L’image d’Emmanuel Maurel, l’ancien popereniste, et de Jean-Luc Mélenchon, l’ancien mitterrandiste, main dans la main pour faire triompher la première gauche sur une social-démocratie moribonde ? Elle n’a plus rien de farfelu. Une grande alliance de la « gauche républicaine », qui juge que l’égalité n’est pas l’équité, que la laïcité ne doit pas rimer avec le « communautarisme », que le retour à la nation n’a rien d’un nationalisme et que la lutte pour la souveraineté populaire n’est pas synonyme de « souverainisme », voilà la première étape dans le long chemin mélenchoniste pour reconquérir la gauche historique.

Reste désormais à convaincre les troupes militantes de l’aile gauche socialiste de quitter ensemble le navire. Mélenchon a prévenu : « [Si vous venez avec moi,] je vous annonce la suite : Venezuela et Cuba à tous les repas », rit-il (jaune), pour dénoncer le « bashing »dont il ferait l’objet.

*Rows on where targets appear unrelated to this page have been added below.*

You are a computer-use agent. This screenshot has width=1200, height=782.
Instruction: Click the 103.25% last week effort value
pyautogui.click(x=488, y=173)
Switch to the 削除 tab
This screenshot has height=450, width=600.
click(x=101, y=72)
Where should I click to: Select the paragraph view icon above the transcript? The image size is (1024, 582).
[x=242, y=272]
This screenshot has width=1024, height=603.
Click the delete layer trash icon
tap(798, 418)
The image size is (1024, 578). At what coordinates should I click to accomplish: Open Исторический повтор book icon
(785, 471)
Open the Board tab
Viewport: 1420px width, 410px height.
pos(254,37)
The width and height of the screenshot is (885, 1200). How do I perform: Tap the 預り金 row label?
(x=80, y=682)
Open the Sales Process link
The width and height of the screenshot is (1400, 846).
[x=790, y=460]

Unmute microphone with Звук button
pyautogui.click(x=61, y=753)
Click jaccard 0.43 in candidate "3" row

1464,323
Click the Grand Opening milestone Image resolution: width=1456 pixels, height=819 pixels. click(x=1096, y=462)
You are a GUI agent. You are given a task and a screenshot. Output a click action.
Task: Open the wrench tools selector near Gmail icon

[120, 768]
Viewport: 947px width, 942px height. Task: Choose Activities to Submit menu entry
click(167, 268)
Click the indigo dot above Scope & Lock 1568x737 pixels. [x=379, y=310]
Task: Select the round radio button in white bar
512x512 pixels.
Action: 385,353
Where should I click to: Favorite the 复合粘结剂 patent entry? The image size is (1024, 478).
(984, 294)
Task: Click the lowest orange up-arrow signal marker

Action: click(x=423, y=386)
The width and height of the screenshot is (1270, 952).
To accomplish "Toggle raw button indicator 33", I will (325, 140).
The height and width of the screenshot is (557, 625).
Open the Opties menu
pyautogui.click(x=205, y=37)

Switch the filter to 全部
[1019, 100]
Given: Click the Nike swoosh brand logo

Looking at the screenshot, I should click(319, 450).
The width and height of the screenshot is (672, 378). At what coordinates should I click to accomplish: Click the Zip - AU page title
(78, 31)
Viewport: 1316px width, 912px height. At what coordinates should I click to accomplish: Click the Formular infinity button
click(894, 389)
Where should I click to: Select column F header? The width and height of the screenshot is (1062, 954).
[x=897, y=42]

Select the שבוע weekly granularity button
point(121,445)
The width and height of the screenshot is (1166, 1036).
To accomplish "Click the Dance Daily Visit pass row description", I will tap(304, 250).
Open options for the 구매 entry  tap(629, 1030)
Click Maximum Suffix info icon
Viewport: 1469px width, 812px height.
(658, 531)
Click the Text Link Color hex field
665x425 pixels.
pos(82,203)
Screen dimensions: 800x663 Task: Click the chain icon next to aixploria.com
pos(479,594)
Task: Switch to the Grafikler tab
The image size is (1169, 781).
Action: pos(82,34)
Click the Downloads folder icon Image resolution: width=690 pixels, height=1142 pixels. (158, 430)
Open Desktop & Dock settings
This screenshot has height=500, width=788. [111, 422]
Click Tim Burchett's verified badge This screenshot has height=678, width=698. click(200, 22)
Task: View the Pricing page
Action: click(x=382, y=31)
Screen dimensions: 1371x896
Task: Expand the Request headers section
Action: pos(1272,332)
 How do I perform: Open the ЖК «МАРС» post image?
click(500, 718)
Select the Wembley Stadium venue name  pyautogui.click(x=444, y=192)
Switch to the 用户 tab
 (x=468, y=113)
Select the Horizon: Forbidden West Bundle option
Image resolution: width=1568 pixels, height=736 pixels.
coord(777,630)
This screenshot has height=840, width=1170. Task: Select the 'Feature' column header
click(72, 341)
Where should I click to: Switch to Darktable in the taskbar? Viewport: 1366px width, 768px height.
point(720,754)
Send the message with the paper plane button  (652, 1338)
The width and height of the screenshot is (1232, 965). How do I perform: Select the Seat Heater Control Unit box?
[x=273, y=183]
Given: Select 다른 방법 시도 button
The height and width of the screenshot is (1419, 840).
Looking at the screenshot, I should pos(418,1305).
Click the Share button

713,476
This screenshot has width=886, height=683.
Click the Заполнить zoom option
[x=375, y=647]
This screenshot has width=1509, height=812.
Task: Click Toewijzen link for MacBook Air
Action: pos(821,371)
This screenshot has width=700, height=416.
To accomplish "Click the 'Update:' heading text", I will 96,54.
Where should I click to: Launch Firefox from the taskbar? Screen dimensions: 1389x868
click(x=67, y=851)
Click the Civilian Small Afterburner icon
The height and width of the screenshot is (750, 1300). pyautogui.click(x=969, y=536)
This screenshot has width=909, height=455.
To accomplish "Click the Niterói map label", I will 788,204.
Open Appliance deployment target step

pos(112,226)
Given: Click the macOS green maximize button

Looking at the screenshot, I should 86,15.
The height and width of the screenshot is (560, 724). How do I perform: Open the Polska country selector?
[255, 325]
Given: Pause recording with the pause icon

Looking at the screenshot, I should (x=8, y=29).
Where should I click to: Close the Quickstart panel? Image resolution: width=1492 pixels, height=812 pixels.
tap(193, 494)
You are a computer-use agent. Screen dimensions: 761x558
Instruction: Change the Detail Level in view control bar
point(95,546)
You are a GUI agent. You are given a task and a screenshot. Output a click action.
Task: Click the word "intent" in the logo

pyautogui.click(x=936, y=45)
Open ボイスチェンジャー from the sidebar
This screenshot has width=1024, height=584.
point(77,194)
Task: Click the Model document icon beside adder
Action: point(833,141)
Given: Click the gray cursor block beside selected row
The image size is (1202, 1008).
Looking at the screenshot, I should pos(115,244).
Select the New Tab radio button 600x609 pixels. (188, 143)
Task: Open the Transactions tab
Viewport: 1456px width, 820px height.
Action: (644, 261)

À la tribune, dimanche, Marie-Noëlle Lienemann s’est donc employée à préparer les esprits, accablant la politique de l’Union européenne à grand renfort de mouvements de bras, sous le regard approbateur du porte-parole de la FI, sagement assis au premier rang. De même que Bastien Faudot, le porte-parole du MRC (le Mouvement pour une République citoyenne, fondé par Jean-Pierre Chevènement), qui n’a pas contenu sa gratitude : « La campagne de Mélenchon a été utile pour toute la gauche parce que c’était la guerre du feu, il y a un an et demi. Et vous avez maintenu la flamme. Vous avez maintenu une chose essentielle, c’est le message de la clarté alors qu’en face, il y avait la révolution libérale de Macron », a-t-il clamé.

Sans doute bien conscient qu’il n’est jamais facile pour des militants de rompre avec leur famille politique, Emmanuel Maurel s’est montré plus prudent. Il a devisé sur ses thèmes habituels : la République, les inégalités, « l’arnaque » du capitalisme vert, les libéralisations, le refus des traités de libre-échange, les « charges » sociales qui n’en sont pas, « la démocratie identitaire que les libéraux et les fachos veulent nous vendre »… Il a certes appelé de ses vœux « l’émergence d’un nouveau Front populaire, capable de changer la vie des gens » sur un programme que « nous sommes capables d’écrire ensemble ».

Mais il est resté sur un discours classique d’animateur de courant : pas d’annonce de son départ du PS, pas de coup de théâtre. Dans les murs de la salle de conférence, résonnaient, encore, par contraste, les mots forts de Mélenchon. Comme s’il avait déjà pris toute la place.